Start of ENTRIES
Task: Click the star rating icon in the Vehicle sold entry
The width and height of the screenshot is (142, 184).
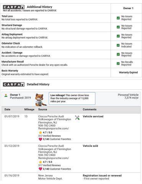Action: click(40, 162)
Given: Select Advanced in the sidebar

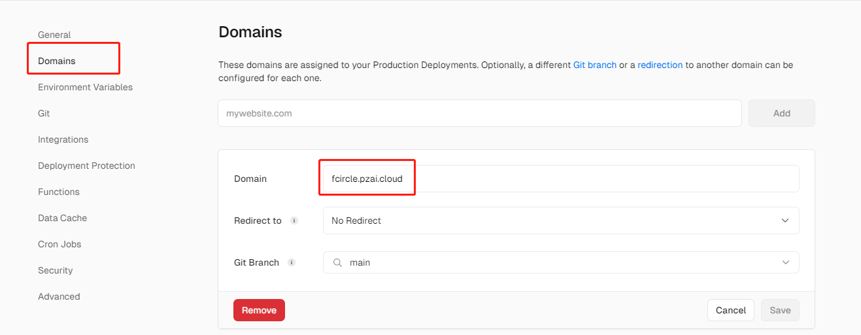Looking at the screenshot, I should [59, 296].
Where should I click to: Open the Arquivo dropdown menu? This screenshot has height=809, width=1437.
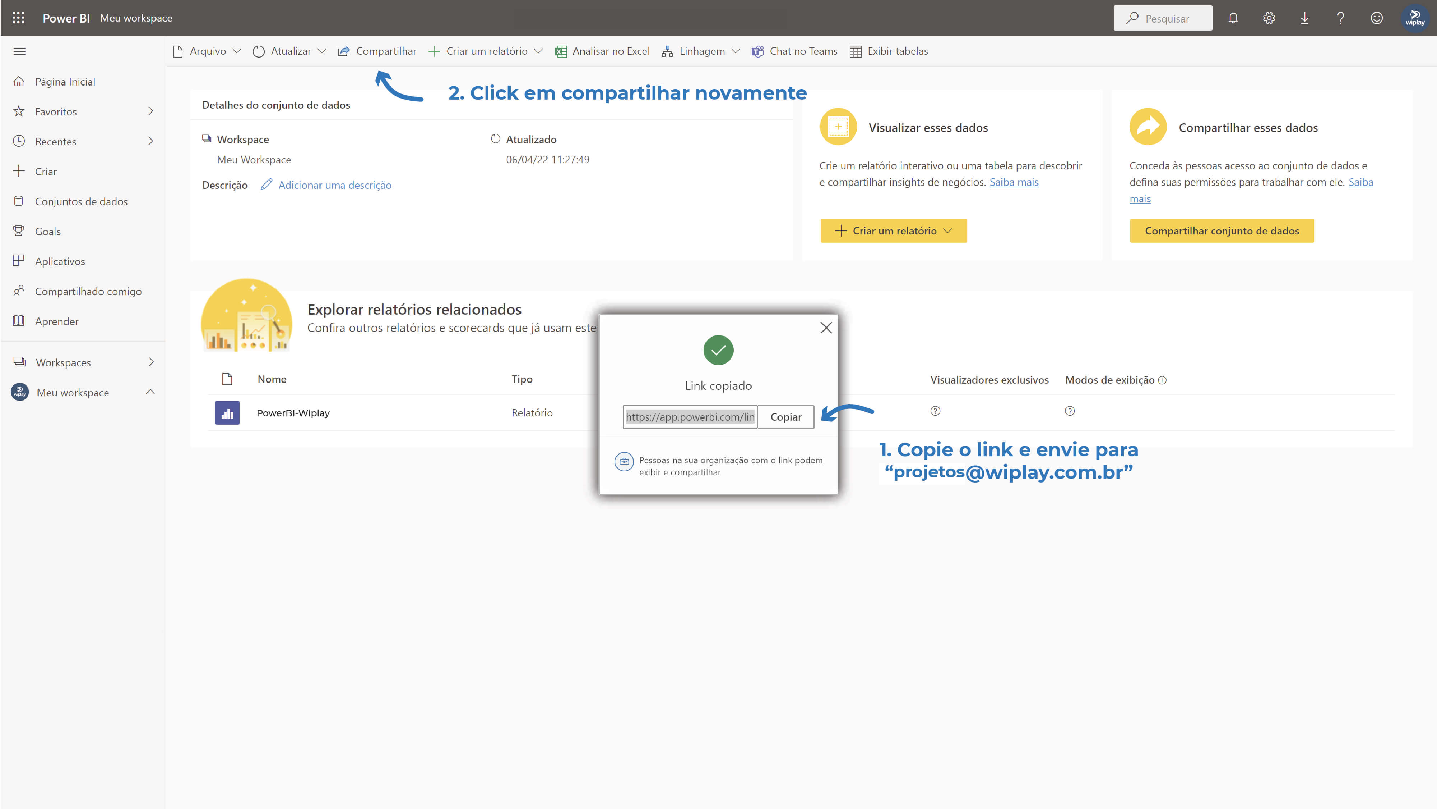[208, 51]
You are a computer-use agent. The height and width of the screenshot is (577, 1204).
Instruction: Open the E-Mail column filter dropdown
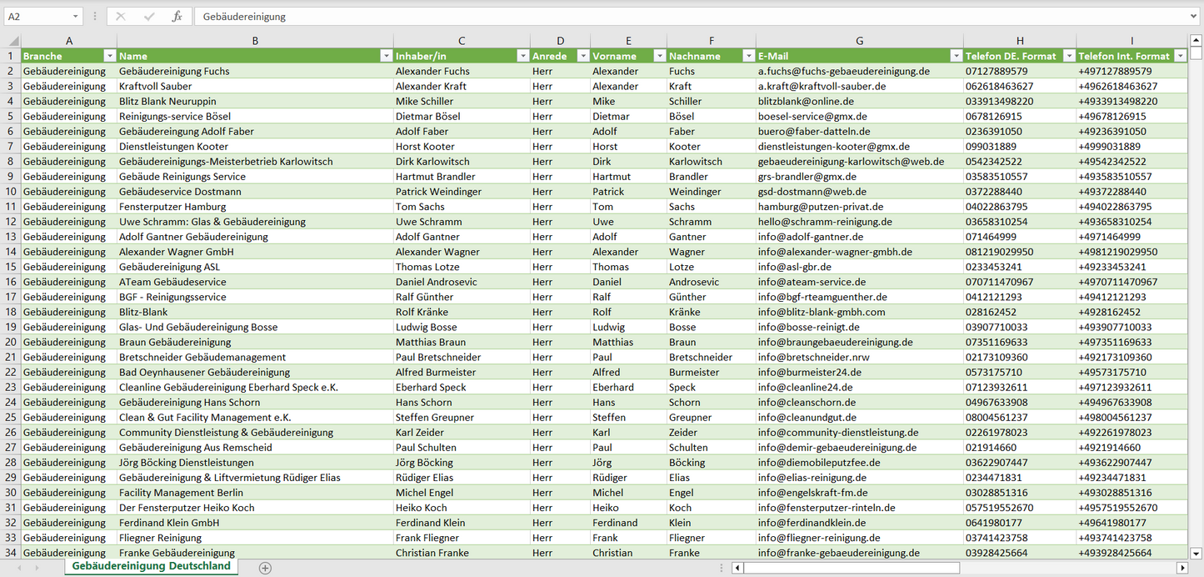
End of ENTRIES
__INSTRUCTIONS FOR THE TASK__:
Recast every line of the items above as a single numbered list, skipping blank lines and leaving out the pictures.

__WORKED SOLUTION__:
1. Task: Click the star rating icon in the Vehicle sold entry
2. The width and height of the screenshot is (142, 184).
3. Action: click(40, 162)
4. Given: Select Advanced in the sidebar
5. Looking at the screenshot, I should [59, 296].
6. Where should I click to: Open the Arquivo dropdown menu? This screenshot has height=809, width=1437.
7. [208, 51]
8. You are a computer-use agent. The height and width of the screenshot is (577, 1204).
9. Instruction: Open the E-Mail column filter dropdown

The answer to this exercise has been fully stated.